> TASK TO CARRY OUT
Pull every line holding the word "agent" out of the data and copy it.
----------------
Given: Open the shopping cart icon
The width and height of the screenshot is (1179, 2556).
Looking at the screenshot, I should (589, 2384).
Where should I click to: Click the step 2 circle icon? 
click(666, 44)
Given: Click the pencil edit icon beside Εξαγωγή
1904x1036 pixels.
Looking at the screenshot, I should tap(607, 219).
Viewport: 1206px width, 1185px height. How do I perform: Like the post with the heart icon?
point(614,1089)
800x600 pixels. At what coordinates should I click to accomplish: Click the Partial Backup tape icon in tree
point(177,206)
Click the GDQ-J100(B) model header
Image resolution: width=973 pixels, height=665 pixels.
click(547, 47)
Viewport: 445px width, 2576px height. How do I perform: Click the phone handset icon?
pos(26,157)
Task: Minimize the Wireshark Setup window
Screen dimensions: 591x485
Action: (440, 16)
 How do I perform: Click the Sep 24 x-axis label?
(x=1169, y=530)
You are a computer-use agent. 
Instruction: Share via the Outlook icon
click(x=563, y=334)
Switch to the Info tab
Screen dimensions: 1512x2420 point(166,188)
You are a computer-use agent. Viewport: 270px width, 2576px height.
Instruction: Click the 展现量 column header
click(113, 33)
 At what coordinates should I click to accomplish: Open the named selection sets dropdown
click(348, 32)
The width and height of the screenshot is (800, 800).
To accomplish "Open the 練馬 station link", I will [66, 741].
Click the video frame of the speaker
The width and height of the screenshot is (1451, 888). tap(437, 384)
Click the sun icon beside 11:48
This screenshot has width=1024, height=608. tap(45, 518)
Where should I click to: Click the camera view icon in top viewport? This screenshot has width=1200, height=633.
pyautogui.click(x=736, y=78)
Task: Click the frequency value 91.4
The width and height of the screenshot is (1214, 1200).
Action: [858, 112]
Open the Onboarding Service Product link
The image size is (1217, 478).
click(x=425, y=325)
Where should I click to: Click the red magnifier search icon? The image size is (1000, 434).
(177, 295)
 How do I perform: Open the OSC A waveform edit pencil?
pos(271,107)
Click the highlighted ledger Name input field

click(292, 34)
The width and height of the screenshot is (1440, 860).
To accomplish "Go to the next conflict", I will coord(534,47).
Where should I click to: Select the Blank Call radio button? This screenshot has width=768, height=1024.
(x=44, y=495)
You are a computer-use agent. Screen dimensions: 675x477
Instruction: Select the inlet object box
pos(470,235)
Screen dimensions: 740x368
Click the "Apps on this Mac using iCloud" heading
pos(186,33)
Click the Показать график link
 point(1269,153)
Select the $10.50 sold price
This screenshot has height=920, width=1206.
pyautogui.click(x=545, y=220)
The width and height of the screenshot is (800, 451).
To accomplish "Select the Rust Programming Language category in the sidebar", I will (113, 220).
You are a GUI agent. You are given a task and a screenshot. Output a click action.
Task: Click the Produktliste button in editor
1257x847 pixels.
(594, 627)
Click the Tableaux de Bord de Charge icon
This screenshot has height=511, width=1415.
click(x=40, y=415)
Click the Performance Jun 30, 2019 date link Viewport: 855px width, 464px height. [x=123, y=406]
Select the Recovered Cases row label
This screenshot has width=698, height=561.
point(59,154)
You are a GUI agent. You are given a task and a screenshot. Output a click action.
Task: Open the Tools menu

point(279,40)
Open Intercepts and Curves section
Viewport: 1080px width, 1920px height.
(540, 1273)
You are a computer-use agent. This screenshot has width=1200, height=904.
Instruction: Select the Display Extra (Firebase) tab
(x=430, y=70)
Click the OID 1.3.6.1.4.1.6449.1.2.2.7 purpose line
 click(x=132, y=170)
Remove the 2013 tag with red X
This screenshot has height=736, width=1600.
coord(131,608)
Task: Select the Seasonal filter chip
----------------
> OUTPUT FOR THIS TASK
You are a computer-use agent. 
You are a computer-use agent. Viewport: 270px width, 2576px height.
You are a computer-use agent. Screen dimensions: 675x477
You are a GUI agent. You are given a task and a screenshot. Output a click action.
You are a GUI agent. You are given a task and a screenshot. Output a click action.
You are a computer-use agent. This screenshot has width=1200, height=904.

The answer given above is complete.